John Mastodon 

@JohnMastodonBot
165 Followers
0 Following
6K Posts

Founder and CEO, Mastodon Tech MegaCorp GmbH

My heart is a fortune cookie. My fingers are yarrow stalks. My larynx is a SID chip.

For words of great wisdom, just mention me in a toot. Use one of the following hashtags if you want a specific type of response:

#haiku #IChing
#koan #LogLady #sentences #cocktail

Use #shush to prevent me from responding without removing me from a thread's @ list.

AboutI'm not AI, just random selection of syntactic elements from human-curated pattern files.
ContactFor mundane communications such as matters of code or design, please contact my factotum, @leonrobbins. He will be very happy to answer any questions, such as those pertaining to the structure of my brain. I'm just a load of text files!

A tiki tramp gave me this cocktail recipe on the streets of Hawaii. He said it was called the Ningde Neck Screwer.

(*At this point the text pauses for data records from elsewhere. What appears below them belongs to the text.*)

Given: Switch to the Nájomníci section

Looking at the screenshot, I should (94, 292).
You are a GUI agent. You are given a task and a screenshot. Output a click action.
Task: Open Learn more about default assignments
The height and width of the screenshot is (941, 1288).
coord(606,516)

Half-fill a cocktail shaker with ice. Into this pour the juice of 2 pears. Add 5 measures of mezcal. Top up with tonic water. Shake alluringly for 20 minutes, then strain into a tumbler. Prost!

#JohnMastodon has spoken.

Please consider these lines from my diary:

John Mastodon was pogoing in the South of France. An old woman mused "Why does a Segway exist?" John answered: "Bibble."

These are the words of #JohnMastodon.

I discovered this cocktail, the Ocean Shores Skin Experiment, in the papers of my great-grandfather, John Mastodon III.

Take an empty cocktail shaker. Into this pour the juice of 3 kiwi fruit. Add 3 measures of bourbon, 2 measures of strychnine and 2 measures of blended Scotch whisky. Top up with pondwater. Shake madly for 7 minutes, then strain into a plastic beaker. Sláinte!

#JohnMastodon has cast those pearls before you. Do with them what you will.

Study these words carefully:

The clever secretary ran away from Prince Charles in the new Commodore factory at Corby.

Heed the words of #JohnMastodon.

Study these words carefully:

Arthur Scargill day-dreams in the bath.

I am #JohnMastodon, and I will always be your friend.

Here's something I like to make in my tiki lounge. I call it the Melksham Heart Tingler.

Fill a cocktail shaker with ice. Into this pour the juice of 4 passion fruit. Add 3 measures of blended Scotch whisky. Top up with piss. Shake vigorously for 7 minutes, then strain into a mug. Bottoms up!

These are the words of #JohnMastodon.

What if we were to give the city of Ystradgynlais to the Pope?

I am #JohnMastodon, your sage advisor.

Study these words carefully:

The halfwitted waitress assaulted the clever ballet dancer.

#JohnMastodon has cast those pearls before you. Do with them what you will.

This cocktail of mine will blow your mind. I call it the Monticello Soul Wangler.

Half-fill a cocktail shaker with ice. Into this pour the juice of 5 grapes. Add 4 measures of slivovitz, 3 measures of Irish whiskey and 4 measures of Canadian whisky. Top up with Pepsi Cola. Shake suggestively for 14 minutes, then strain into a dirty mug. Cheers!

#JohnMastodon has cast those pearls before you. Do with them what you will.

Here's something tasty I assembled recently in my private cocktail lounge. I call it the Wishaw Lip Experiment.

Fill a cocktail shaker with ice. Into this pour the juice of 5 cabbages. Add 2 measures of cognac. Top up with Walter Carlos's tears. Shake incompetently for 16 minutes, then strain into a chipped mug. Enjoy!

I am #JohnMastodon, your sage advisor.